**EXERCICE PROPOSÉ A:**
Réécrivez sous forme de liste le paragraphe du texte sur l'épanouissement au travail qui commence par « Ainsi votre épanouissement dépend d'abord de vous-même », en conservant ses faits principaux.
**EXERCICE PROPOSÉ B:**
Poursuivez le texte sur l'épanouissement au travail à partir de sa dernière phrase.

**DOCUMENT:**
*-*-*
Zweig disait que savoir s’épanouir est la clé afin d’être à même de « saisir en soi le monde entier ». S’épanouir au travail c’est devenir qui on est vraiment, savoir se relier à l’autre, qu’il soit collègue, collaborateur ou client et accomplir sa vocation. Un des résultats est une meilleure réussite de ses projets. La question que l’on se pose souvent, pour soi ou les membres de son équipe, c’est : comment procéder concrètement ?

 

Votre épanouissement dépend de vous

Si vous voulez qu’une belle plante grandisse, vous ne tirez pas sur elle. Vous lui donnez un bon terreau, l’arrosez, faites en sorte qu’elle ait de la lumière. En un mot vous prenez soin d’elle. Elle saura alors s’épanouir par elle-même. Nous n’avons pas besoin de changer pour nous épanouir. Nous devons apprendre à nous approfondir. Si nous mettons en place le bon contexte, nous nous verrons alors fleurir naturellement.

Ainsi votre épanouissement dépend d’abord de vous-même. Ensuite le manager joue un rôle important auprès de son équipe. Si vous n’êtes pas en dépression, vous n’avez pas besoin d’un thérapeute. Si vous n’êtes pas sur un chemin spirituel, vous n’avez pas besoin d’un gourou. Quant aux conseils d’experts, ils ne sont pas toujours adaptés à votre cas. Si vous voulez vous épanouir, il vaut mieux savoir écouter votre voix intérieure. Les recherches en psychologie positive ainsi que les méthodes du coaching permettent de construire une démarche structurée qui laisse place à l’écoute de son intuition [1]. Vous pouvez vous faire aider d’un coach, mais ce sera temporaire car le but pour vous sera d’apprendre à devenir votre propre coach. Souvent vous êtes déjà prêt et avez simplement besoin de connaître et de mettre en œuvre une démarche adaptée. Si vous êtes manager, vous pouvez aussi appliquer cette démarche à votre équipe.

L’optimisme ce n’est pas voir la vie en rose

L’épanouissement se joue en trois étapes. D’abord il convient de repérer les qualités qui permettent d’épanouir qui on est. Les plus importantes sont la présence consciente et l’optimisme.  On peut apprendre à les activer et à les développer. La présence consciente consiste à créer des espaces et des temps de ressourcement. Ils sont un antidote à l’hyperactivité qui va souvent de pair avec l’hyperconnexion et le perfectionnisme. Pour soi-même, une piste est la méditation de pleine conscience qui enseigne à passer plus souvent du mode faire au mode être. En tant que manager, on gagne à créer des moments d’inclusion et d’échanges ritualisés. Par exemple la réunion du lundi matin où chacun prend un moment pour partager avec les autres comment il se sent.
*-*-*
**DONNÉES ENREGISTRÉES:**
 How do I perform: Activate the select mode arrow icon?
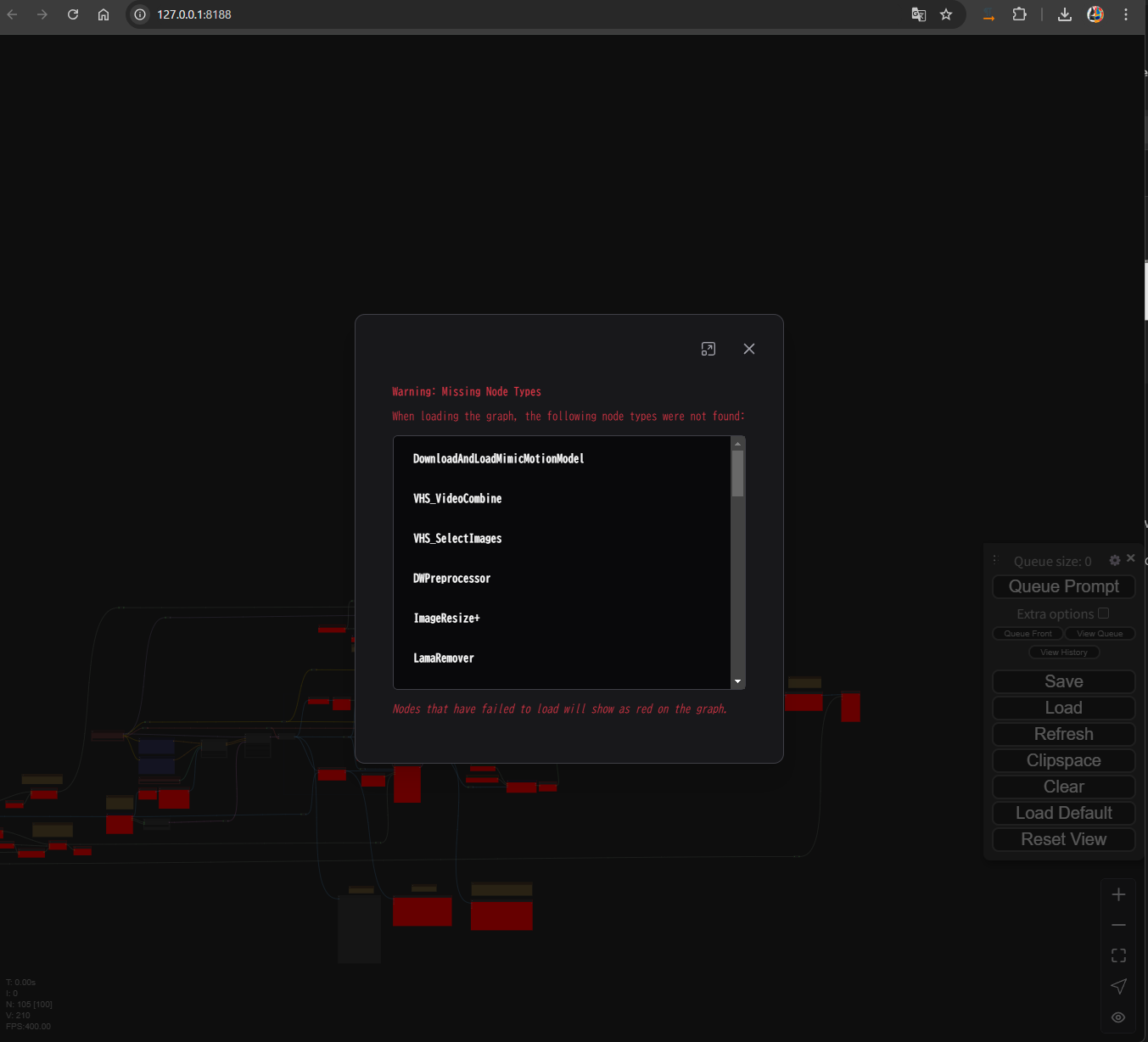point(1118,986)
*-*-*
**RÉPONSE À LA CONSIGNE A:**
- L'épanouissement dépend d'abord de soi-même, puis du manager, qui joue un rôle important auprès de son équipe.
- Sans dépression, nul besoin d'un thérapeute. Hors d'un chemin spirituel, nul besoin d'un gourou.
- Les conseils d'experts ne sont pas toujours adaptés à chaque cas.
- Pour s'épanouir, mieux vaut savoir écouter sa voix intérieure.
- La psychologie positive et les méthodes du coaching permettent de construire une démarche structurée qui laisse place à l'intuition.
- L'aide d'un coach reste temporaire, car le but est de devenir son propre coach.
- Souvent, on est déjà prêt et il suffit de connaître et de mettre en œuvre une démarche adaptée.
- Un manager peut aussi appliquer cette démarche à son équipe.

**RÉPONSE À LA CONSIGNE B:**
L’optimisme ce n’est pas voir la vie en rose mais repérer, lorsque quelque chose réussit, les ressources que l’on a mises en œuvre et qui ont permis ce succès. Vous venez de gagner un contrat, de terminer un projet délicat en respectant les délais. Qu’est-ce qui est à l’origine de ce happy end ?  Votre ténacité, votre professionnalisme, votre résistance au stress ? Faites en sorte que ces compétences soient mises en avant lorsque vous célébrez un bon résultat. Si vous êtes manager, complimentez les personnes sur leur travail et leurs talents spécifiques en action. La mise en évidence claire de relations de cause à effet entre ce que l’on a fait et ce qui arrive est la meilleure manière d’éviter les sentiments d’impuissance et de donner à chacun l’envie de continuer à agir.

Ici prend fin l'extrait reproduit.